It's been about a week or so now that I have had this unrelenting feeling of being extremely disconnected. I am not sure if it's disconnection from source, from self, from others... It feels like it's all of the above.
I am at the airport right now, sitting at the window in the Air Canada lounge and contemplating why I have been feeling like this. I gotta say, it's really challenging to pin point. I am waiting for my flight to LA. I have two events over the next two weeks and I really should be excited about them............... I want to be............. I am not............ Normally I am at least really excited about seeing my incredible friends... and even that is currently just getting me onto the plane.
Ultimatley I simply feel ungrounded. I do not feel like I am in my body or like my spirit is at all connected to source. I feel like I am on auto pilot. I wake up, shower, dress, eat, putz around on my computer, read a little, maybe do something active that requires me to leave the house, sleep and then do it all over again the next day. I have had days like this before but right now it just feels like something is kicking my butt!

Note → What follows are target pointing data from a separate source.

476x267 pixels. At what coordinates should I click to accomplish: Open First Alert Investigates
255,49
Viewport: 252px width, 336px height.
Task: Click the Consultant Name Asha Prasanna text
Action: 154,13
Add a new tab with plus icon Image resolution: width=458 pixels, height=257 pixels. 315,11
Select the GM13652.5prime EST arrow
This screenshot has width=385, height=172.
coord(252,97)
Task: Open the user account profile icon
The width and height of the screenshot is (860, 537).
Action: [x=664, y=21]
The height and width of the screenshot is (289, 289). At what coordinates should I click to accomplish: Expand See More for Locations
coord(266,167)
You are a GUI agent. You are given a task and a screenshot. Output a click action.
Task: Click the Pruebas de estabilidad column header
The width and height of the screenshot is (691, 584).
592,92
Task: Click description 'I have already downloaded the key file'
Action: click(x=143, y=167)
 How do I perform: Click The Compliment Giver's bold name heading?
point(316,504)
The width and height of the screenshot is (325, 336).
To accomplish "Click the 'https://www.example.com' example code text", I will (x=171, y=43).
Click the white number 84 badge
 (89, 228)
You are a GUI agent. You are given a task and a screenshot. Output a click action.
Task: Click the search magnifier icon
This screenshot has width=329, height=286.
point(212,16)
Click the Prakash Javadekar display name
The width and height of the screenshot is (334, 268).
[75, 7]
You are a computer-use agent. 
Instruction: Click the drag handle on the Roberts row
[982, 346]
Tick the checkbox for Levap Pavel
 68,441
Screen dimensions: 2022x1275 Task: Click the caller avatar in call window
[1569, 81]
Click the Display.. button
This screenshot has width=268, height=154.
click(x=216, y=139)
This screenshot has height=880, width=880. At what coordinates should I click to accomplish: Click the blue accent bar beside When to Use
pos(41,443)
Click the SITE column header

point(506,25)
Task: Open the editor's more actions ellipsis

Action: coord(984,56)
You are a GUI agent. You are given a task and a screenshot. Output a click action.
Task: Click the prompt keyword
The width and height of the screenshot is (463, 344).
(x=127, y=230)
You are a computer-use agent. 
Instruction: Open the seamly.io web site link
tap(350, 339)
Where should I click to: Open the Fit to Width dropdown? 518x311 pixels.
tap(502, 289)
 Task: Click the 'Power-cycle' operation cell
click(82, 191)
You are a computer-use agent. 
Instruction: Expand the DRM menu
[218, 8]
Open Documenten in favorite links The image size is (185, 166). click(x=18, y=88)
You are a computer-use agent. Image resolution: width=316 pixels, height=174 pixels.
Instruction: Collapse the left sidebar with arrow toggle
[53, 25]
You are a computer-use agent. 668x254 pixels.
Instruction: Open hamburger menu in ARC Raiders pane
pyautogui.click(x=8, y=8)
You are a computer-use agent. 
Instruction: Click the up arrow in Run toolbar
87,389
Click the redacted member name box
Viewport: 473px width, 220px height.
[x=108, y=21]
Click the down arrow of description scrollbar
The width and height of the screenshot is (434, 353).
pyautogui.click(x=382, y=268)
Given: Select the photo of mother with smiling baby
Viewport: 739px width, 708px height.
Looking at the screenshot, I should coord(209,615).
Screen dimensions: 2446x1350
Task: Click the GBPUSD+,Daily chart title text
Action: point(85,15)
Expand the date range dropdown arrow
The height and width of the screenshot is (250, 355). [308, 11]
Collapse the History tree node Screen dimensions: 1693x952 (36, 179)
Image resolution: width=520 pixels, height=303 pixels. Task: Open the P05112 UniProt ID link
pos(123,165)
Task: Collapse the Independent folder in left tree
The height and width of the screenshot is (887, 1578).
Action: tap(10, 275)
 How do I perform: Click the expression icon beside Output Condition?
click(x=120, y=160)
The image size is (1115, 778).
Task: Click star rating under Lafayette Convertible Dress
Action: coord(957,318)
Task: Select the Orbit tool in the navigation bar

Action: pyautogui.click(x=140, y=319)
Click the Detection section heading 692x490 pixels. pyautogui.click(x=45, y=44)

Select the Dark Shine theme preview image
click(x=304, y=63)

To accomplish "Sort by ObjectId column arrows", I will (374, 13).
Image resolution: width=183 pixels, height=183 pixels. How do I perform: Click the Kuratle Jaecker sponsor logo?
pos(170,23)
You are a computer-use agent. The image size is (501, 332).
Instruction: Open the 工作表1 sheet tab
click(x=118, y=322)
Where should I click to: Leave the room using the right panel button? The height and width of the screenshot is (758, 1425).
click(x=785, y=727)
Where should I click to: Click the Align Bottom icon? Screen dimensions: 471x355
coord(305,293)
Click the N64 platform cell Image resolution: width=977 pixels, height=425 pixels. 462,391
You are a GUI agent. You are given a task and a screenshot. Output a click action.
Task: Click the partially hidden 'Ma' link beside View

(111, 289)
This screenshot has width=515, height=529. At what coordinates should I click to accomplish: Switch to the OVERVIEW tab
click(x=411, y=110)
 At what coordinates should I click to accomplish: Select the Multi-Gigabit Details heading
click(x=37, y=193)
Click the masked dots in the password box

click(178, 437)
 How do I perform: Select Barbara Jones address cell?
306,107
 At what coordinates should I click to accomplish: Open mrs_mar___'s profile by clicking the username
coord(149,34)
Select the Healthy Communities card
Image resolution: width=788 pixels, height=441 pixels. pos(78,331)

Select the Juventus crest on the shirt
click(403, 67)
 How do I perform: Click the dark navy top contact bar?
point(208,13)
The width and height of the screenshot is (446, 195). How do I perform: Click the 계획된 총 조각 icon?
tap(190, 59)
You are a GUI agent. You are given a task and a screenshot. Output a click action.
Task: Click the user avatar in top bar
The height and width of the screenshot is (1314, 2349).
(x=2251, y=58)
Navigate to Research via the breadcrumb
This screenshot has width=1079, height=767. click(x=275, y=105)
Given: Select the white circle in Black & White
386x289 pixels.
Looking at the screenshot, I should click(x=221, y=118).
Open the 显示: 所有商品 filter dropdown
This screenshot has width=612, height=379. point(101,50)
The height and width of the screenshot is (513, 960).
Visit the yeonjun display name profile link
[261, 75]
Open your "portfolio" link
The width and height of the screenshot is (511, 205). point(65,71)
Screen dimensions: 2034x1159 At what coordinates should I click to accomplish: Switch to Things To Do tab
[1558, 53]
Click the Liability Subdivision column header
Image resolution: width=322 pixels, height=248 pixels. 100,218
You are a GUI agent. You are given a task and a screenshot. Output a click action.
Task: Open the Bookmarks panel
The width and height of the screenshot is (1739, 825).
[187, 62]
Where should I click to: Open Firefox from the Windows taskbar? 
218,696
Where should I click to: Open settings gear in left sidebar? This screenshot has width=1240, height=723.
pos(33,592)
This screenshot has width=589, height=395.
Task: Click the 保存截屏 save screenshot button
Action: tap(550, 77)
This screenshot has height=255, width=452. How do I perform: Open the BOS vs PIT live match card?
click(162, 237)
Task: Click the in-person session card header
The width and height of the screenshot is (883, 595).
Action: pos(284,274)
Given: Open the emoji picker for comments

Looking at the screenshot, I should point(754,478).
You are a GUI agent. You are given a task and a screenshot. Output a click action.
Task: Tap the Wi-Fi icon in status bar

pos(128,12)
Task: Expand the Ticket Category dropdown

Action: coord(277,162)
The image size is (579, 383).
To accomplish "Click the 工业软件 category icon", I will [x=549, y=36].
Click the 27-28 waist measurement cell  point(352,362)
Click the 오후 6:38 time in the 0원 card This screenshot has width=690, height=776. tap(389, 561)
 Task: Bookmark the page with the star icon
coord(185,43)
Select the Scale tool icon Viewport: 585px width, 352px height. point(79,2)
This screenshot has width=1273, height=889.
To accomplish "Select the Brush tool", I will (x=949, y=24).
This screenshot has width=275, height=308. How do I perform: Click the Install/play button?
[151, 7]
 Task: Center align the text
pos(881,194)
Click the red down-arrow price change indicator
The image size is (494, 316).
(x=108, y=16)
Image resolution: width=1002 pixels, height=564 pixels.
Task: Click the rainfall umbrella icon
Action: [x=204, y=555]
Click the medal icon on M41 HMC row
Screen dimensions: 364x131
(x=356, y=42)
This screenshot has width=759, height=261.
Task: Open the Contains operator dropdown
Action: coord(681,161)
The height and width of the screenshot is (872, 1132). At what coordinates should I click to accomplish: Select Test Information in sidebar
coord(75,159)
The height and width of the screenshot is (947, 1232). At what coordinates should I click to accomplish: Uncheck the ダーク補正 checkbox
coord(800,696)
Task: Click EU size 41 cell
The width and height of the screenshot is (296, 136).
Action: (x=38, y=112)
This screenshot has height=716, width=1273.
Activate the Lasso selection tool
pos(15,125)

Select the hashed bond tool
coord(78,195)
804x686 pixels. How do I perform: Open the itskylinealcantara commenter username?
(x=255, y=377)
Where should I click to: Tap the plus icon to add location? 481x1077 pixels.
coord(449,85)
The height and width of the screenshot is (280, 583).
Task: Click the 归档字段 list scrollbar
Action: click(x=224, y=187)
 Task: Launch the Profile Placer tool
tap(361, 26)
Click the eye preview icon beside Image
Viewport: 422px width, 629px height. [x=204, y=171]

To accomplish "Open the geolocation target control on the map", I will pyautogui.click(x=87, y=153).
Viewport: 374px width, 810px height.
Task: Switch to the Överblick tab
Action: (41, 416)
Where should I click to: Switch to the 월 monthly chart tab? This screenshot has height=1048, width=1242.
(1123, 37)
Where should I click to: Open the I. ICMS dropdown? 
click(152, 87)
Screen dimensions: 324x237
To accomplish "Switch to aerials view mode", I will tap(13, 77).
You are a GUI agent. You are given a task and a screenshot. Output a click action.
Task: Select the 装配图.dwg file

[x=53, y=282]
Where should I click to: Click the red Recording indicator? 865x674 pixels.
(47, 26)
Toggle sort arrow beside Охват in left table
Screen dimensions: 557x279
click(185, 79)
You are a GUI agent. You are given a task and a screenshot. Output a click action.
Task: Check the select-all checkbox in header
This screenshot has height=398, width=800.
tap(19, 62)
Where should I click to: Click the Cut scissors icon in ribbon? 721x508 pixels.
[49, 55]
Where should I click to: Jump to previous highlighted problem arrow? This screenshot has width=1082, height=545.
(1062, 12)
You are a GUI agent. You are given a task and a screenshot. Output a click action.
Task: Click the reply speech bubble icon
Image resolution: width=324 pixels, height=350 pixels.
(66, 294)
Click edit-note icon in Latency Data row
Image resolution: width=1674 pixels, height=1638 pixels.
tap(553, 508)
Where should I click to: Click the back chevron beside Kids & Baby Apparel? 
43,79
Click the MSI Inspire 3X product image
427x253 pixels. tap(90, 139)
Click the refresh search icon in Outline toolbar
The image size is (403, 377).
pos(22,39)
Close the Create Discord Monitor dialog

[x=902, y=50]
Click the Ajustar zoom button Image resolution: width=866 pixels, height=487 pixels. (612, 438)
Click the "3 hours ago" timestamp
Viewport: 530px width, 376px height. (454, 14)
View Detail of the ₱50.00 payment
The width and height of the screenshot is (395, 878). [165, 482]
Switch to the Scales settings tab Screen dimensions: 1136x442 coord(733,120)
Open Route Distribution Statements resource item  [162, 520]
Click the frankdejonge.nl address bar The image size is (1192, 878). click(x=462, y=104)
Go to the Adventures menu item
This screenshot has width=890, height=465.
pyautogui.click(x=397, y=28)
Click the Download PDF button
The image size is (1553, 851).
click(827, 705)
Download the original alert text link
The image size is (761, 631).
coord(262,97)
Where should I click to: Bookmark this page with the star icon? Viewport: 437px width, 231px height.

I know that there are things I could do to get me out of this energetic hole I seem to be in, yet I find it really challenging to actually do it! Yesterday I finally got back in the water and swam for awhile. Not as intensely as I need to shake this funk but at least I swam- it was a start to feeling like I was getting back into my body. This being said I now understand why some people LOVE to work out- it becomes a meditation, you can let go of the 'real world' and focus on the inner world.
Writing helps. Writing, thankfully has always helped me feel more connected, more grounded and more focused. I think because I process externally, whether it's by talking it out with someone or writing it out for myself- in my journal-, or writing a blog post where who knows how many people read it. There's something about writing that helps me gain clarity.
This time however, it's just helping me let go. I should not feel any particular way. I feel how I feel because that's how I feel. I do not need to justify it or explain it or make it go away. I just need to allow it the space it needs to be felt, and then I can move on from there. Life has it's ups and downs right? Sometimes I'm up and sometimes I'm down... and sometimes I have my eyes closed and have no clue where I am! (that's okay too!)